Furthermore, the air inlet and the air outlet are arranged oppositely, so that air can smoothly circulate in the battery module.

Furthermore, the air inlet is formed in the bottom of the side wall of the battery module, and the air outlet is formed in the top of the battery module, so that air can circulate directionally.

According to the invention, the heat dissipation structure is arranged in the battery cluster in the lithium ion battery, when the battery is out of control due to heat, if the air pressure in the battery module is higher than the pressure outside the battery module, the one-way valve at the air outlet is opened, the one-way valve at the air inlet is closed, and the air is exhausted outwards to the exhaust pipeline, if the air pressure in the battery module is lower than the pressure outside the battery module, the one-way valve at the air inlet is opened, the one-way valve at the air outlet is closed, and the air enters the battery module.

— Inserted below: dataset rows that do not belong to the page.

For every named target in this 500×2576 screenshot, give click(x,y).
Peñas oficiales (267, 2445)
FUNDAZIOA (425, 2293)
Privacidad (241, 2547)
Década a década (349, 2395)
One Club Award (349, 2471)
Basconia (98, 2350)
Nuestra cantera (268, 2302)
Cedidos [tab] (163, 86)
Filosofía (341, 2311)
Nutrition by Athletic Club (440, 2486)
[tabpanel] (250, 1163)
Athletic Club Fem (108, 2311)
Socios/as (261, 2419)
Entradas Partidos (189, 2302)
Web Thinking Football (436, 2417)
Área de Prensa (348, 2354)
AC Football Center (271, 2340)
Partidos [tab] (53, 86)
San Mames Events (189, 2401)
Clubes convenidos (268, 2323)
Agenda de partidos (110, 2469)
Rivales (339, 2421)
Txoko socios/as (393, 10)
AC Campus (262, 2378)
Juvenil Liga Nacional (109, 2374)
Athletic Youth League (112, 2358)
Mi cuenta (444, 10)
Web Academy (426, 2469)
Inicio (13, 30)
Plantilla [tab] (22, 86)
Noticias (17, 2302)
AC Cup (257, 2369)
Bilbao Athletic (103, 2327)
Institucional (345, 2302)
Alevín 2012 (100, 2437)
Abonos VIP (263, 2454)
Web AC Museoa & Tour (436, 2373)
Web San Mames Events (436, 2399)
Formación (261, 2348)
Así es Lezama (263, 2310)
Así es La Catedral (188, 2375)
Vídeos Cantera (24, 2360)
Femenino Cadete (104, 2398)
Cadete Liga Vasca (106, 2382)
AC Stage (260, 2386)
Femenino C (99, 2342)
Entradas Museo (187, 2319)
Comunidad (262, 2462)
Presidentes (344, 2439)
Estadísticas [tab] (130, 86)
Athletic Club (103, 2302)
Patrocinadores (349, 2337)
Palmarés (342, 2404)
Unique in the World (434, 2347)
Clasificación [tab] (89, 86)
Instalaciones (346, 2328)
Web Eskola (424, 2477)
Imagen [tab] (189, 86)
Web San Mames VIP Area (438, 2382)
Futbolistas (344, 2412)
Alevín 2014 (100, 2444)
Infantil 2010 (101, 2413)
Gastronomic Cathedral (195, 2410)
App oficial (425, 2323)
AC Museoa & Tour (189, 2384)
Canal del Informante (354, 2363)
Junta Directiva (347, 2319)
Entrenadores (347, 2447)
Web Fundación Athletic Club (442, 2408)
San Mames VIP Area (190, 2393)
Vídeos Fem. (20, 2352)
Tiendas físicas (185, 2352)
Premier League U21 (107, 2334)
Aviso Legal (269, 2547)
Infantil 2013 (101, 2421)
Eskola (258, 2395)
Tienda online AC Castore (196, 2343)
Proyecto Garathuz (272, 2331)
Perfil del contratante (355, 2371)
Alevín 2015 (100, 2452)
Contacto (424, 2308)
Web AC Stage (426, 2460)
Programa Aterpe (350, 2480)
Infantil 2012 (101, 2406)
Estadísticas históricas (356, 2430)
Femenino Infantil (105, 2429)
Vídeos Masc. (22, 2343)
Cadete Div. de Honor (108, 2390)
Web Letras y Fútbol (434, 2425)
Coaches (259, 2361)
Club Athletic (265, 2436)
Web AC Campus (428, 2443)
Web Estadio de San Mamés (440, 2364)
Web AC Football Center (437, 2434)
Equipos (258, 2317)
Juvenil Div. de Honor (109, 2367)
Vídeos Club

Air in the battery module is discharged to the exhaust pipeline or in the battery module and cannot be diffused into other adjacent battery modules, so that the integrated design of normal internal air internal circulation heat dissipation and directional smoke exhaust in an abnormal state during normal operation of the battery cluster is realized.

According to the cooling system, the exhaust pipe is arranged on one side of the battery module, the fan and the air conditioner are arranged at the top of the exhaust pipe, the outward flow of air of the battery module is realized through the fan, and the internal accumulation is avoided; through the directional flow guiding and heat dissipating structure, the smoke in the battery module cannot diffuse into other modules; when the fan stops rotating or the air conditioner stops, the battery thermal runaway gas can be sealed in the battery modules and the exhaust pipeline to the maximum extent through the directional flow guide structure, and cannot be diffused into other battery modules, so that the destructive influence of the battery thermal runaway smoke is reduced to the maximum extent. The flow-guide heat dissipation structure realizes the directional air flow of the module, avoids the large-scale air flow in the battery module, improves the heat dissipation efficiency, does not influence the normal heat dissipation during the operation of the battery, and overcomes the problem that the diffusion of the smoke of the thermal runaway of the battery module to the connected other modules can not be avoided in the prior art.

Drawings

Fig. 1 is a schematic structural diagram of a heat dissipation system of the present invention.

In the figure, 1 is a battery module, 2 is an air inlet, 3 is an air outlet, and 4 is an exhaust duct.

Detailed Description

The present invention will be described in detail below with reference to the accompanying drawings.

The present invention relates to the following technical terms:

a battery module: the battery module is formed by a plurality of batteries, is a square object, is provided with an air inlet and an air outlet, adopts an air-cooled heat dissipation battery module, and is also a module aiming at air-cooled heat dissipation; the other is a liquid-cooled heat dissipation module, which is not the scope of the patent.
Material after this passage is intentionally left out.